Ca2+ binding via the N-ter→C-ter pathway depicted in the general scheme appears to be strongly disfavored, so it can be omitted from the minimal scheme describing the Ca2+-dependence of the CaM-neuromodulin complex under steady-state conditions.

Table 1. Apparent Kd values for the complexes between BSCaMIQ and native or mutant CaMs.

B refers to bound BSCaMIQ. N and C refer to the C-ter and N-ter EF hand pairs in CaM, with subscripts indicating the Ca2+-liganded state or the inability to bind Ca2+ due to mutagenesis (x). The absence of a subscript indicates a native Ca2+-free EF hand pair. The nominal affinity given for the NC2-B complex was determined at a 10 μM free Ca2+ concentration. Standard errors were derived from the diagonal elements in the variance-covariance matrices for the fitted curves. Fmin/Fmax is the ratio of the 525 nm fluorescence emissions of the BSCaMIQ complex with native or mutant CaM (Fmin) and the emission of free BSCaMIQ (Fmax).

**SOURCE INFORMATION:**

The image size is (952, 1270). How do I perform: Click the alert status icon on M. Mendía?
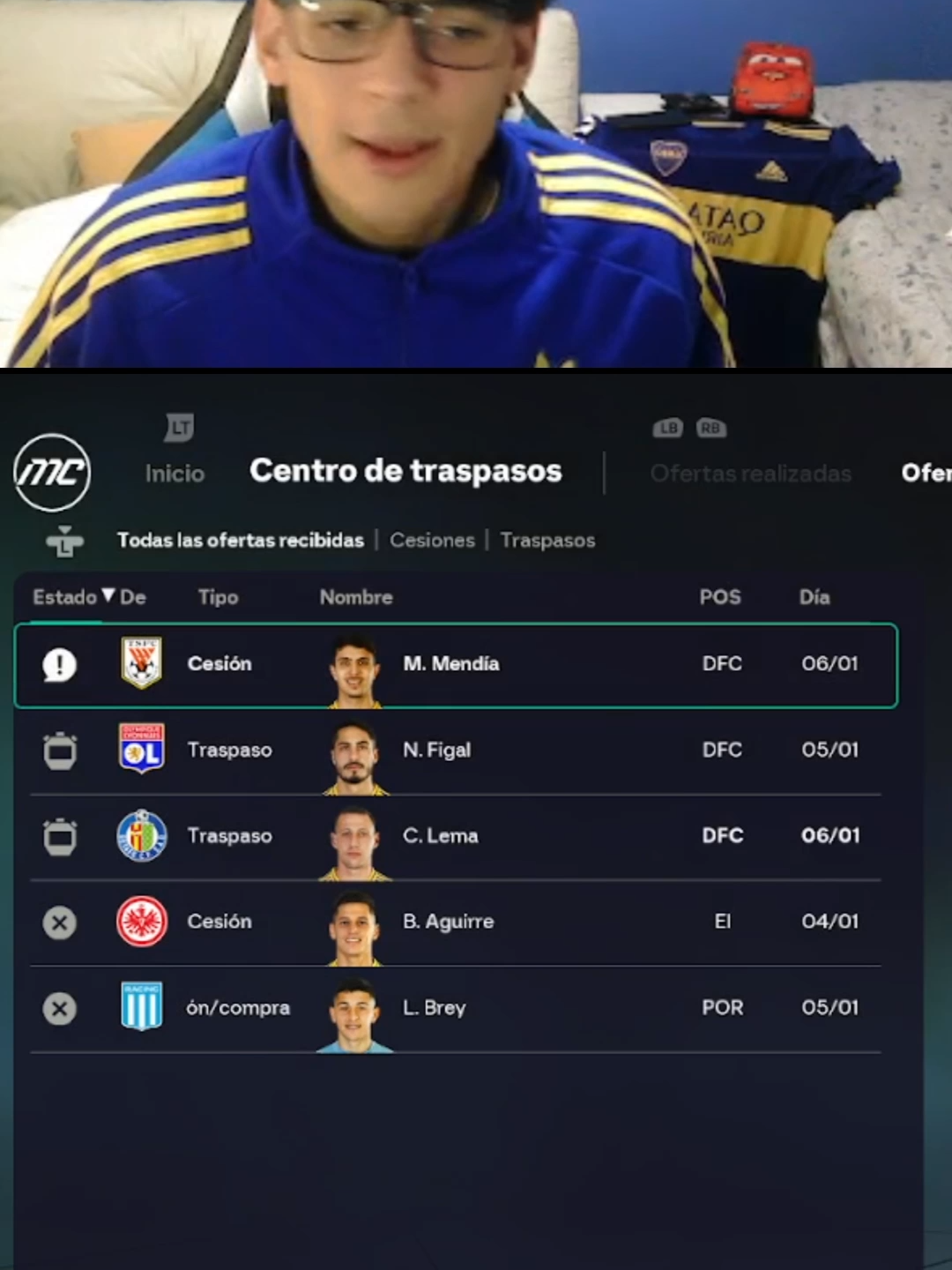(60, 665)
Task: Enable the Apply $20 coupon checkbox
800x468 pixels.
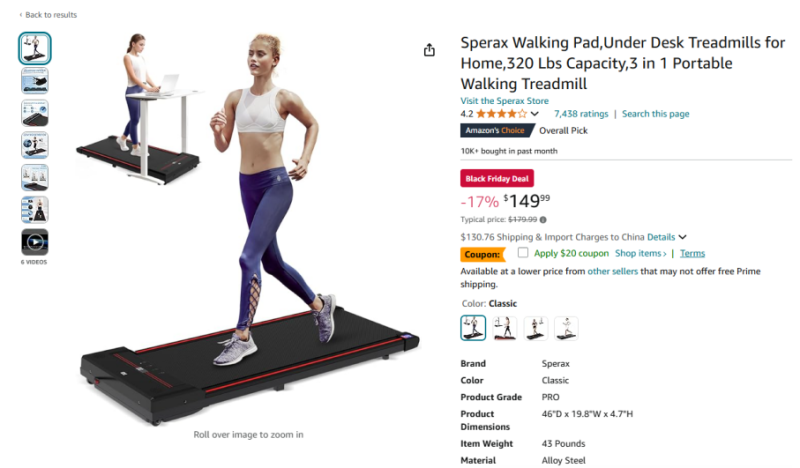Action: tap(522, 253)
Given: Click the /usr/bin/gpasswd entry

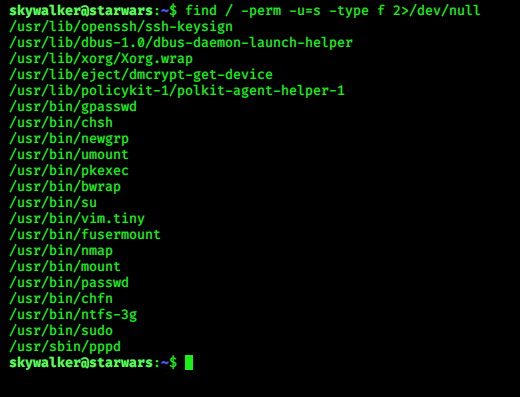Looking at the screenshot, I should click(73, 107).
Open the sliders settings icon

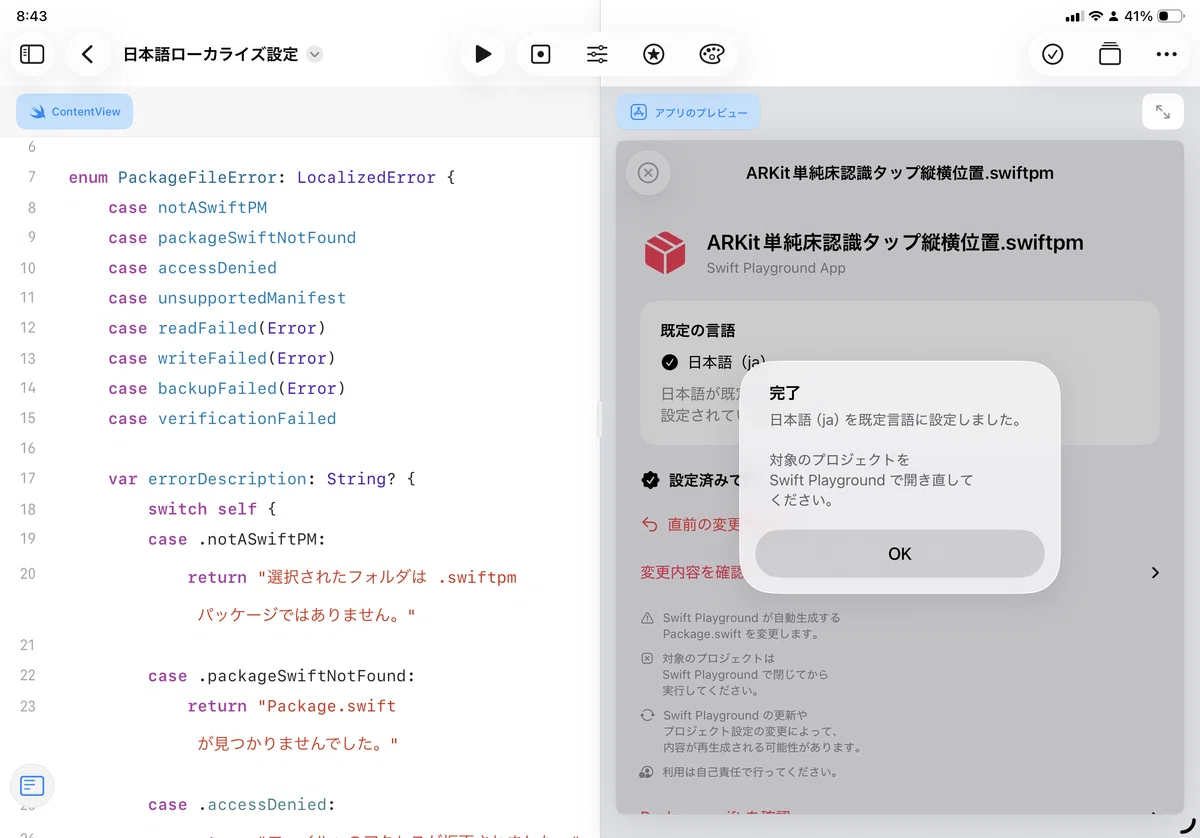tap(597, 54)
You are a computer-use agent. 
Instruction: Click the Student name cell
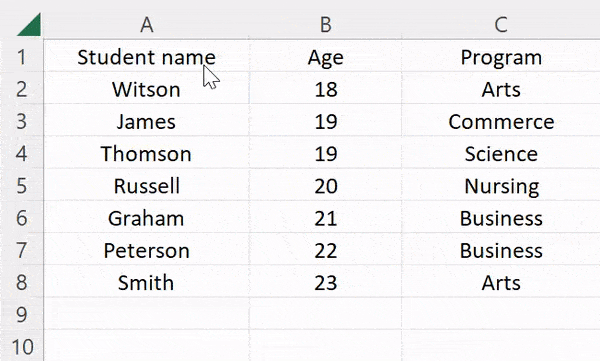click(147, 57)
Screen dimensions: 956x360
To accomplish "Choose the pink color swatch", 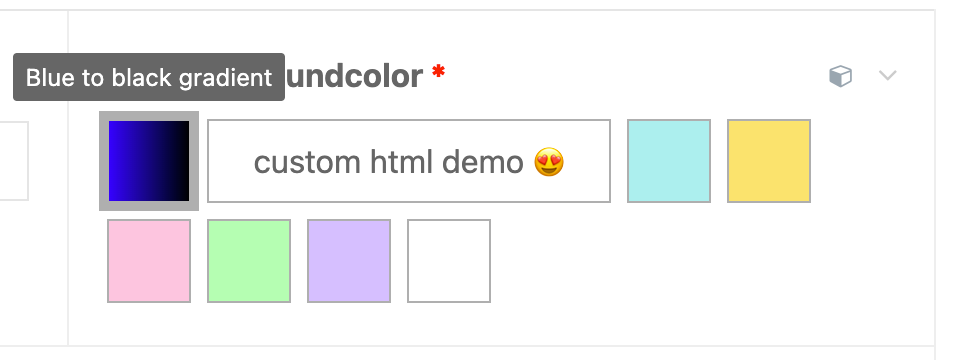I will pos(149,261).
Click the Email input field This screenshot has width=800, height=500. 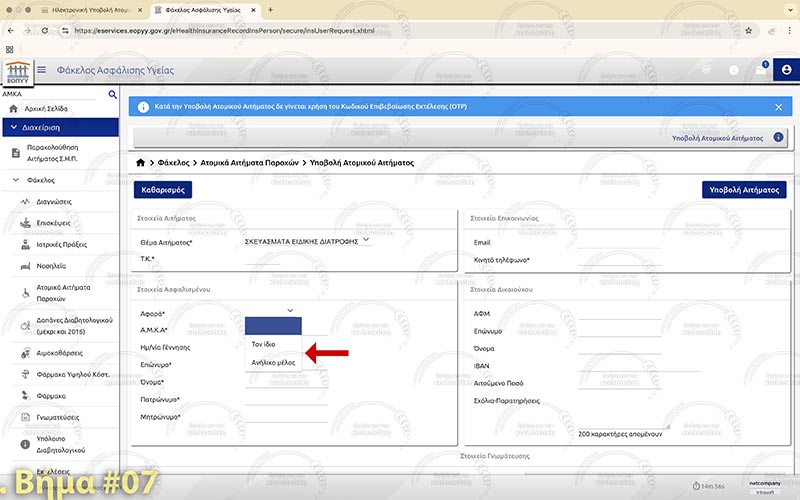click(x=619, y=242)
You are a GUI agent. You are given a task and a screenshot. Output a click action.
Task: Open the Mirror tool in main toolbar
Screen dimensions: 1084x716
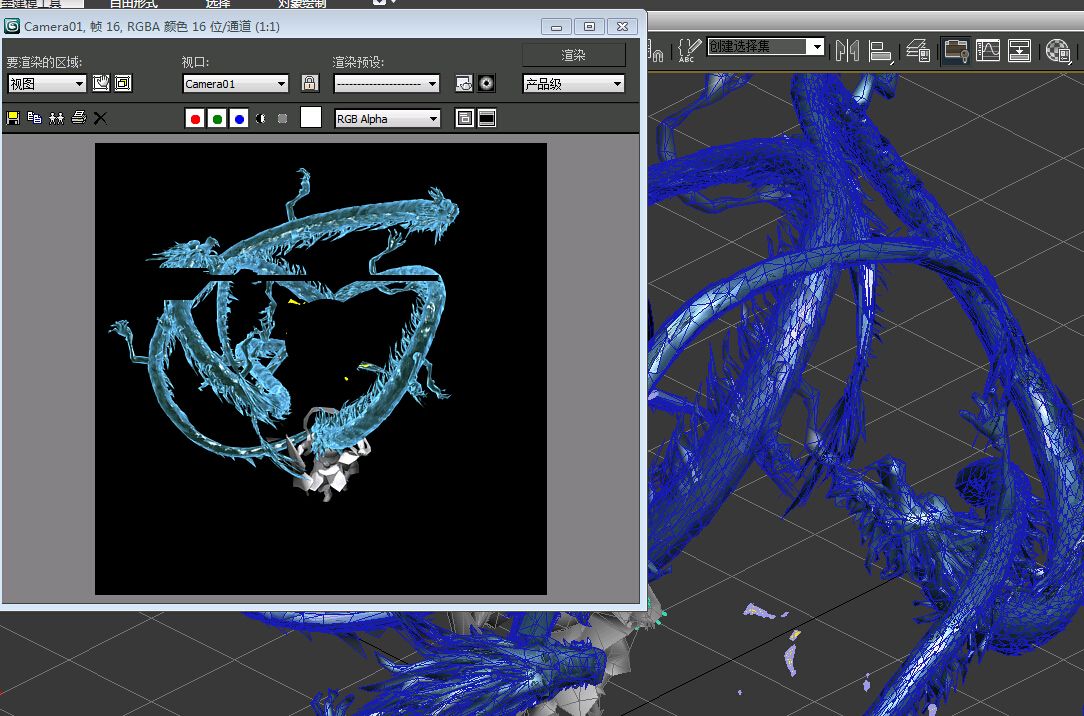(847, 50)
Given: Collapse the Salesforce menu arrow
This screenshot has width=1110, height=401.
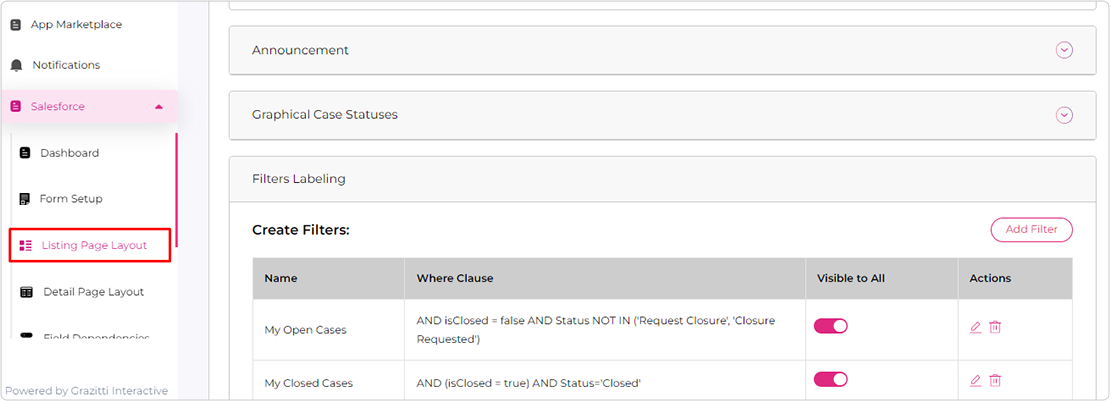Looking at the screenshot, I should tap(159, 107).
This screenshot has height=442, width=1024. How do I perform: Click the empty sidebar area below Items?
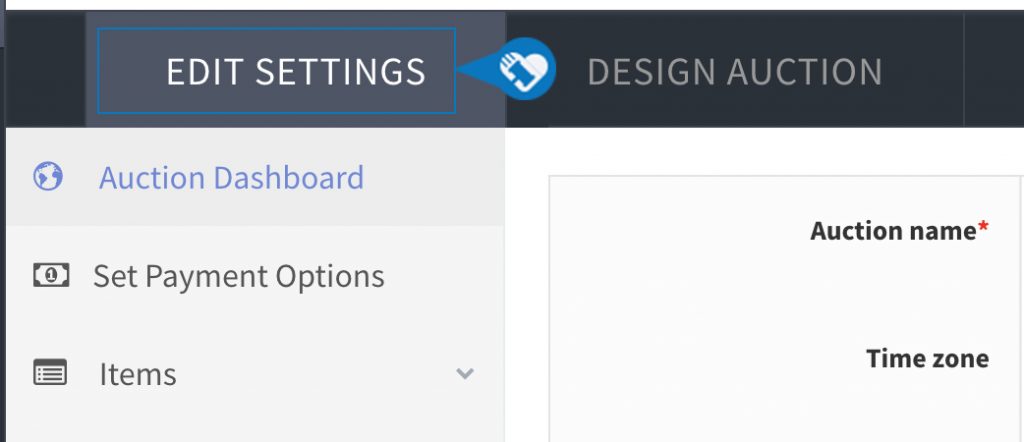(x=255, y=432)
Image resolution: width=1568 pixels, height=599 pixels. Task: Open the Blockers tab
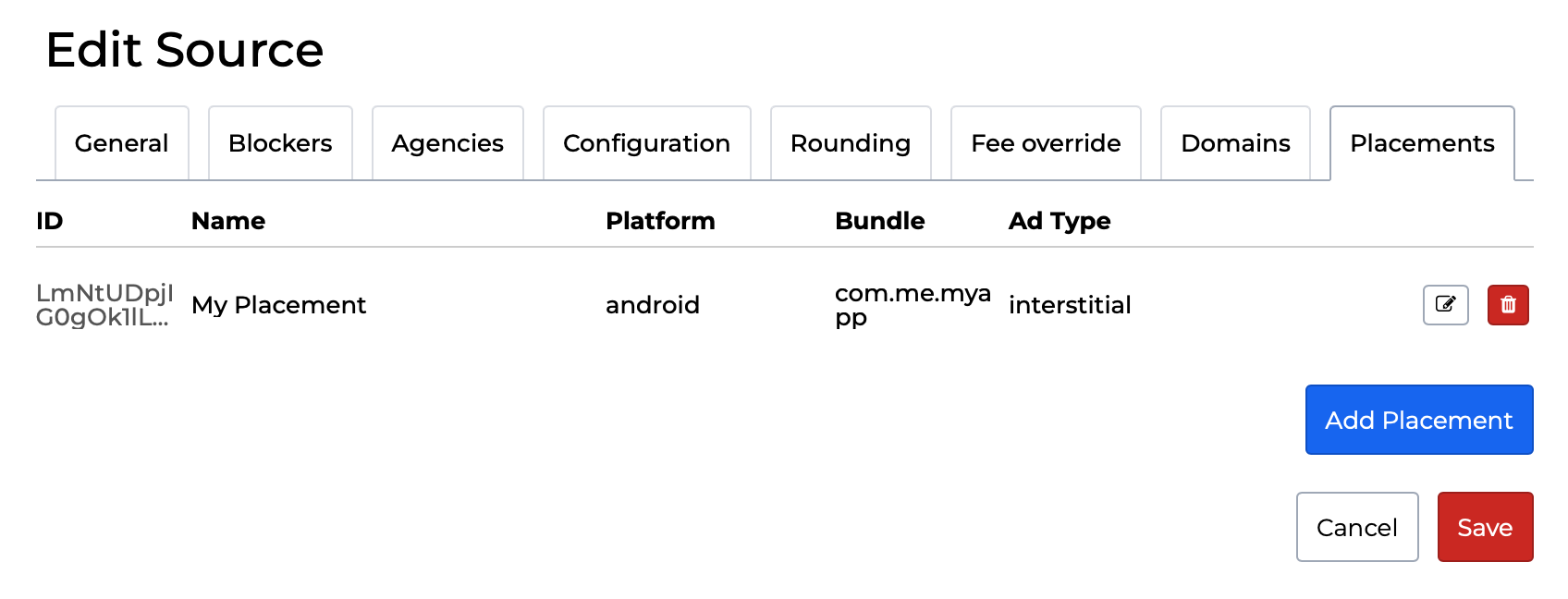click(280, 143)
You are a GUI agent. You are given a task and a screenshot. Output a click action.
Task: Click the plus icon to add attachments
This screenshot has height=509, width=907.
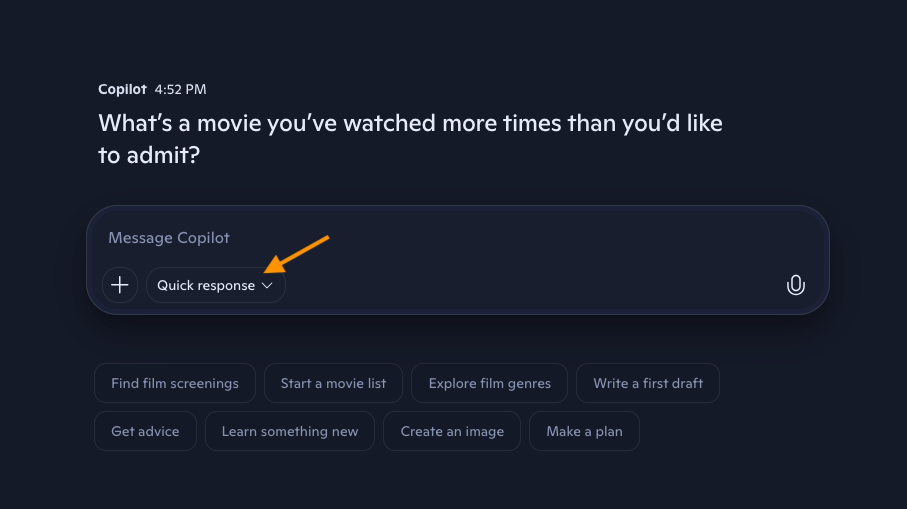120,285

**WORK INSTRUCTION A:**
According to the calmodulin binding passage, why can the N-ter→C-ter pathway be left out of the minimal scheme for the Ca2+-dependence of the CaM-neuromodulin complex under steady-state conditions?
**WORK INSTRUCTION B:**
Continue the calmodulin binding passage, starting after its final sentence about the Fmin/Fmax ratio.

**ANSWER AREA A:**
It can be omitted because Ca2+ binding via the N-ter→C-ter pathway in the general scheme appears to be strongly disfavored.

**ANSWER AREA B:**
NC-B N2C2-B NCx-B N2Cx-B NxC-B NxC2-B NC2-B
Kd (μM) 2.3±0.1 2.5±0.1 2.5±0.3 36.7±3.9 2.1±0.2 14.4±1.3 10.8±1.1
Fmin/Fmax 0.68±0.2 0.83±0.3 0.69±0.2 0.83±0.3 0.68±0.2 0.85±0.2 0.85±0.2

Table 2. Ca2+ binding constants for native and mutant CaMs in the presence and absence of BSCaMIQ.

The nomenclature used here is defined in the legend to Table 1. The “F” superscript identifies dissociation constants derived from data for Ca2+-dependent dissociation of mutant CaM-BSCaMIQ complexes. Otherwise, all dissociation constants were derived from direct Ca2+ binding measurements as described under “Materials and Methods.” Standard errors were derived from the diagonal elements in the variance-covariance matrices for fits to at least five pooled data sets. K1,2 and K3,4 are the geometric means of the Ca2+-binding constants for the C-ter or N-ter EF hand pair.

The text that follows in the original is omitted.